The virtue of excellence

Tuesday, January 24, 2012

The Problem of Deduction

(Western) Philosophy from Thales through Aquinas proceeded peaceful and undisturbed over 2000 years.  Then Descartes upset the entire endeavor by asking how do we know about the world?  By attempting, and failing to answer...he opened up the field of inquiry.  Hume's enquiry finished the job, utterly demolishing the pretense of knowledge, and most famously presenting the problem of induction...namely that if you try to justify induction by means of deduction, you cannot.  200 years of failed answers later, Hume seems to have won.  But Hume wasn't radical enough.

I assert that philosophy has it 100% backwards.  They attempt to justify induction using deduction.  In fact, induction is the core process, and decution is a derivation.  Outside of mathematics, induction has better predictivity than deduction.  Properly, we ought not worry at all about the problem of induction.  Induction, instead, is the base.

We should worry about the problem of deduction, and how deduction gets (partially) justified from induction, but almost universally fails in practice.

2 comments:

Alex J. said...

Is this controversial?

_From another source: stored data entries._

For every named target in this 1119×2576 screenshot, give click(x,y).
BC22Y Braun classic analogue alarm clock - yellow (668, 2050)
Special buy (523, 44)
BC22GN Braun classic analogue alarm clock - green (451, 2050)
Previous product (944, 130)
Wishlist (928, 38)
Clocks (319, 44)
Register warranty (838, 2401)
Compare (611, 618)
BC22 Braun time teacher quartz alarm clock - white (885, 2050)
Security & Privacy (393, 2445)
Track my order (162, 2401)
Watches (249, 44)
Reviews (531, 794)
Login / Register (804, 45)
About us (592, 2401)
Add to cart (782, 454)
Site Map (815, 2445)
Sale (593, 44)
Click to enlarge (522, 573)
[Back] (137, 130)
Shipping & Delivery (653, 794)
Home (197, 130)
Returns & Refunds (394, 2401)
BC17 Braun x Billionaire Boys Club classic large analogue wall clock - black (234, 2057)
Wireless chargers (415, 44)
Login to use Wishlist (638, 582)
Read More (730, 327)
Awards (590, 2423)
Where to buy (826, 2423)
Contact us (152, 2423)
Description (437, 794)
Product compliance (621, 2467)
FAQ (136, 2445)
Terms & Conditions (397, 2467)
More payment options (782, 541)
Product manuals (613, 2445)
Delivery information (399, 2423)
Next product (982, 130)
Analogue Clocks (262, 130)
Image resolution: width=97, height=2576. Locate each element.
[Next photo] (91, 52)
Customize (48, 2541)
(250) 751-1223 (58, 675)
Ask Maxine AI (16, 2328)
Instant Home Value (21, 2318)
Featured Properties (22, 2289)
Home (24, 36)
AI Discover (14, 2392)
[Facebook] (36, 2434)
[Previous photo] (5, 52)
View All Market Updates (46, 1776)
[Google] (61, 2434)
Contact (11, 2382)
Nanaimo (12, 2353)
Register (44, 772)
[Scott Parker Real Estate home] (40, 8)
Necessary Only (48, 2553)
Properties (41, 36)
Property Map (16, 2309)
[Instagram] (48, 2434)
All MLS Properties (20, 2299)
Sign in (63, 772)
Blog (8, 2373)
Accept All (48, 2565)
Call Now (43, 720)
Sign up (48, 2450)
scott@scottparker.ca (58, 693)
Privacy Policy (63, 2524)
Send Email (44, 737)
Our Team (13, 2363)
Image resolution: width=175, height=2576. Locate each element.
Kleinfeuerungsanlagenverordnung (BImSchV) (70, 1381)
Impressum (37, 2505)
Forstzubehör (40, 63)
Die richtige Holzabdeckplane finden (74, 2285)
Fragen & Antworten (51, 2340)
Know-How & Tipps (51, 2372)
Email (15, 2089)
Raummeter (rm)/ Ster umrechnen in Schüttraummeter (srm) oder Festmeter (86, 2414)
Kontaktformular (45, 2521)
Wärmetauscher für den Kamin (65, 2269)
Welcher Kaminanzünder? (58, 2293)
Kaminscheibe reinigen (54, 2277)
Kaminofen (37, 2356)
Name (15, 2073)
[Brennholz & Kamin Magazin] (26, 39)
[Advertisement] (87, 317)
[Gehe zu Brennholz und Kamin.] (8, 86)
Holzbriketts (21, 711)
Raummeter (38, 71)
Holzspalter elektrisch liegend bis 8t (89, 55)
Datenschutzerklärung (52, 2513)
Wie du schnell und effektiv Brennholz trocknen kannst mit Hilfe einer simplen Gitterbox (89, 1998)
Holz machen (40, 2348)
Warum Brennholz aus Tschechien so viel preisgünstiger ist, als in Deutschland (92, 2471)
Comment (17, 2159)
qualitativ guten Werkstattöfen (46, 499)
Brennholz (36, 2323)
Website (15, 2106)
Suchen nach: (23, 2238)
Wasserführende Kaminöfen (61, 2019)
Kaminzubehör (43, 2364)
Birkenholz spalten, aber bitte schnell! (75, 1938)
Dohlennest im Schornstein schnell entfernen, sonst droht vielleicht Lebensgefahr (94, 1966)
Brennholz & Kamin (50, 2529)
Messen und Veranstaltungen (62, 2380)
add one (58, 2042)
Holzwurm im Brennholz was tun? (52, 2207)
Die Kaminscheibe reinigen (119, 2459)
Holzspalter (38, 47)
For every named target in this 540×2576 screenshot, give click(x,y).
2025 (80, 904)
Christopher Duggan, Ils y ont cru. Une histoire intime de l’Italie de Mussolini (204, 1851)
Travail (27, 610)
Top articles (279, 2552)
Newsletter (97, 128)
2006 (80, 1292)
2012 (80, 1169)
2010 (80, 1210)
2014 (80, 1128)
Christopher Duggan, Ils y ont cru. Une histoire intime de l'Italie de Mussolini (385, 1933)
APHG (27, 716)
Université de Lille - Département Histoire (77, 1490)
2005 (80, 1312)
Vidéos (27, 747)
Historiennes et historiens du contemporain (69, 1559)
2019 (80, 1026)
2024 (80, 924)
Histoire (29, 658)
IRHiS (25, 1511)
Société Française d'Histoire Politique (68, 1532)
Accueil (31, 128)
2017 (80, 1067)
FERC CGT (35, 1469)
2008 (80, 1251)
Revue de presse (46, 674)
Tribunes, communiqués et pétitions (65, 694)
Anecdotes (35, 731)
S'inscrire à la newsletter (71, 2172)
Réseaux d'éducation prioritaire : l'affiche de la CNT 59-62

It has occurred to me before, and I'm not all that perceptive about these things.

My wife told me this story about her philosopher ex-boyfriend trying to explain the problem of induction to some factory workers, and, as you can imagine, making little headway. I rephrased it like this:

You know the way in which you know everything you've ever learned? Some guys in tweed jackets have decided that this way of knowing is wrong somehow, and instead you're supposed to think like how they write papers to each other.

Aretae said...

Alex,

Measuring from Greece, we have 2700(?) years of philosophy pushing the position that deduction is King. What's the most elegant topic?

Math...and that's pretty indisputable for ~2650 of those 2700 years.

It may be that to the non-mathy, non-philosophically inclined, the induction/deduction inversion is semi-obvious. To the mathematician (who is usually neo-platonic) or the philosopher (steeped in 2500 years of intellectual history)...the question isn't asked.